##### Information #####

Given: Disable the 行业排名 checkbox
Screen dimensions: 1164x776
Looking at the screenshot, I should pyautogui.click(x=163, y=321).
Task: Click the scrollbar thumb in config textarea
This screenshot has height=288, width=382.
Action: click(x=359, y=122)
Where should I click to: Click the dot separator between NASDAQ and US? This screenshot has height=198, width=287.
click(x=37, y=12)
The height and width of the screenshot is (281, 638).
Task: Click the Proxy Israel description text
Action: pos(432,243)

#####

About this task: Provide an exact transcript of the lines from the one that holds "Where should I" through the final line of the data above.

Task response:
Where should I click to: Click the dot separator between NASDAQ and US? This screenshot has height=198, width=287.
click(x=37, y=12)
The height and width of the screenshot is (281, 638).
Task: Click the Proxy Israel description text
Action: pos(432,243)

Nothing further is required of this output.